"Анатолий Приставкин. Вагончик мой дальний (Повесть)" - читать интересную книгу автора

А мы с Шабаном стояли перед ним, как бурсаки перед классным
надзирателем. На Шабане, на волосах и на одежде, висели клочки соломы. Но и
я, наверное, выглядел не лучше.
- Пьете? - спросил Глотыч в упор.
- Воду, - ответили мы дружно.
- А брагу? Самогон? Пробовали?
Шабан сказал, что пробовал, не понравилось. А я промолчал.
- Значит, тово... курите... - решил он сразу. - Махра вон, в мешочке...

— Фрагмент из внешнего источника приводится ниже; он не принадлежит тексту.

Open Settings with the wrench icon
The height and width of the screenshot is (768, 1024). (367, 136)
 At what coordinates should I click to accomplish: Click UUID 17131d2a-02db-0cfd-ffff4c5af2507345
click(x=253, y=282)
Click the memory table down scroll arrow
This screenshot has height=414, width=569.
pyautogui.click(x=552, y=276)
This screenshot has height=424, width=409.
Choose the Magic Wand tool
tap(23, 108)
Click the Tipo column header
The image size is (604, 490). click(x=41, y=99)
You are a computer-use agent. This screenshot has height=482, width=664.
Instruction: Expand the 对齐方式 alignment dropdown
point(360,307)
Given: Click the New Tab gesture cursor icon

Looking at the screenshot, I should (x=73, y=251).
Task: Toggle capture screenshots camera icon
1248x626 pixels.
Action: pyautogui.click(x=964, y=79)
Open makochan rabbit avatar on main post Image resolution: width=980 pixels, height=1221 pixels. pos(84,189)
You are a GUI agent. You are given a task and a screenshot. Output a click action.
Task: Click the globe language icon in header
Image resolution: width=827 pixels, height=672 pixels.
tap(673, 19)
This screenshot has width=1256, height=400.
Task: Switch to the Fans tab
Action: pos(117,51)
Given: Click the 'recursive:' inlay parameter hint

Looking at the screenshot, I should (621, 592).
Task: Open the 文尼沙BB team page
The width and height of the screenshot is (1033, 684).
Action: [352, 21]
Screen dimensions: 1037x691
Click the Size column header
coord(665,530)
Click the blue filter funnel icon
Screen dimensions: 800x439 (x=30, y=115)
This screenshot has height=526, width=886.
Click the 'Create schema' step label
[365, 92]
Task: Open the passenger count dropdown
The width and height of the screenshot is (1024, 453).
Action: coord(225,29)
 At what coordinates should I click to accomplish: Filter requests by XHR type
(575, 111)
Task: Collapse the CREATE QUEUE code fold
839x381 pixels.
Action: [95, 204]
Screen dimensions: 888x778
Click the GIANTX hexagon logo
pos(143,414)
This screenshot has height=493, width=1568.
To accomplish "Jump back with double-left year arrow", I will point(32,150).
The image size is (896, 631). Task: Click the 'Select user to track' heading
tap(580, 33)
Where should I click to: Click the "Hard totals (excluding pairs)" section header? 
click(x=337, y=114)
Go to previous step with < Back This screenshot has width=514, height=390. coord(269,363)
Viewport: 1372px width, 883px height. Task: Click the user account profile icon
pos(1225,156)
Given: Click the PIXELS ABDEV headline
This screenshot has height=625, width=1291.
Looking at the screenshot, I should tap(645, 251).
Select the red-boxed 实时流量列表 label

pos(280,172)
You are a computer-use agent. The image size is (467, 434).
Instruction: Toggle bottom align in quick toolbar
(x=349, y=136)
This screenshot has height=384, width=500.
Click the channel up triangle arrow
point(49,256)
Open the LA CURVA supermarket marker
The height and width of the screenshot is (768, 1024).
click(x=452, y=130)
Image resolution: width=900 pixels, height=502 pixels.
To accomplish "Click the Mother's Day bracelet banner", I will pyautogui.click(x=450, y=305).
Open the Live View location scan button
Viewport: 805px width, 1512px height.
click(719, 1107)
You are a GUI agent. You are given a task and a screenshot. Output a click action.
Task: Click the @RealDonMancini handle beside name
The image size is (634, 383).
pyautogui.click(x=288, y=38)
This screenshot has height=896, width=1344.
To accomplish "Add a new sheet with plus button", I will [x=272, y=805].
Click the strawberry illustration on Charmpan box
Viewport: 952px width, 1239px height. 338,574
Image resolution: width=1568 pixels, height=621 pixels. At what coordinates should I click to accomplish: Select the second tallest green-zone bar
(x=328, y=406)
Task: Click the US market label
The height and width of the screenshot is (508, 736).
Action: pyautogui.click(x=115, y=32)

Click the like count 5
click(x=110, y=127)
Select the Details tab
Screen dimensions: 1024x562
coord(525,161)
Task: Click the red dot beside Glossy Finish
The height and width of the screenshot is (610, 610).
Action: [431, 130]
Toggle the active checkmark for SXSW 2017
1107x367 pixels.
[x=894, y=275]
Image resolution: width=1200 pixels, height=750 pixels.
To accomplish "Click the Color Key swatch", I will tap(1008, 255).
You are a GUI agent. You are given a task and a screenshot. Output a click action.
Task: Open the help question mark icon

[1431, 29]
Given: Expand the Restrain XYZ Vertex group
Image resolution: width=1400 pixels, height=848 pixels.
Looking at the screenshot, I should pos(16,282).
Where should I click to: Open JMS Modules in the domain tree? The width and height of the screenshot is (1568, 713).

Там и газетка на закрутку...
Мы еще раз переглянулись с Шабаном. Не заболел ли Глотыч, что так
расщедрился? Или это нам снится?..
- Козью ножку-то умеете крутить? - между тем поинтересовался он. -
Куряки! Только дым через нос пущать! - Тут он достал клочок старой,
пожелтелой от времени газеты, разорвал на перегибе на две части, ловко
свернул две "козьи ножки": острый мундштучок и набитый табаком конус, тупой
стороной вверх. Даже красиво. И губы не печет, и нос греет.
Себе тоже свернул, закурил от лучины. Печку он топил на ночь даже
летом. И похлебку он себе сам готовил в чугунке, Катям не доверял.
Никому и ничего не доверял.
- Ну что вытаращились? - спросил, глубоко затягиваясь. Цигарка от
сильной затяжки полыхнула огоньком. - Садись, что ли?
Когда прокурор говорит "садись", неудобно стоять. Это мы не вслух, а
про себя. И, так как мы продолжали молча торчать перед его глазами, пояснил,
через дым, что охота ему с нами за жизнь потолковать. А в ногах правды нет.
Мы продолжали тупо молчать. Уверен, что мысли у нас с Шабаном были в
этот момент одинаковые. О чем нам с Глотычем толковать-то, да еще по ночам,
если он хозяин, а мы батраки? Приказать - пожалуйста. Такое обращение мы
признаем. Привыкли. Или, скажем, выслушать угрозы, как он умеет, - что
кнутом засечет. Ну а говорильню по ночам разводить, оттого что ему не
спится... Пустой номер.
Кажется, и до него дошло, что толковать с ним мы не расположены. Но
мужик упертый во всем, он и тут стоял на своем.
- А что, - спросил странно, - впервой так наемно работать?
- Почему впервой? - возразил Шабан. - Мы в Таловке на полях тоже
вкалывали. У Мешкова.
- Слыхал. Прохиндей ваш дилехтор. - Он пыхнул дымом. - Из партейных,
небось? Меня они трижды сгоняли с земли, ваши партейцы.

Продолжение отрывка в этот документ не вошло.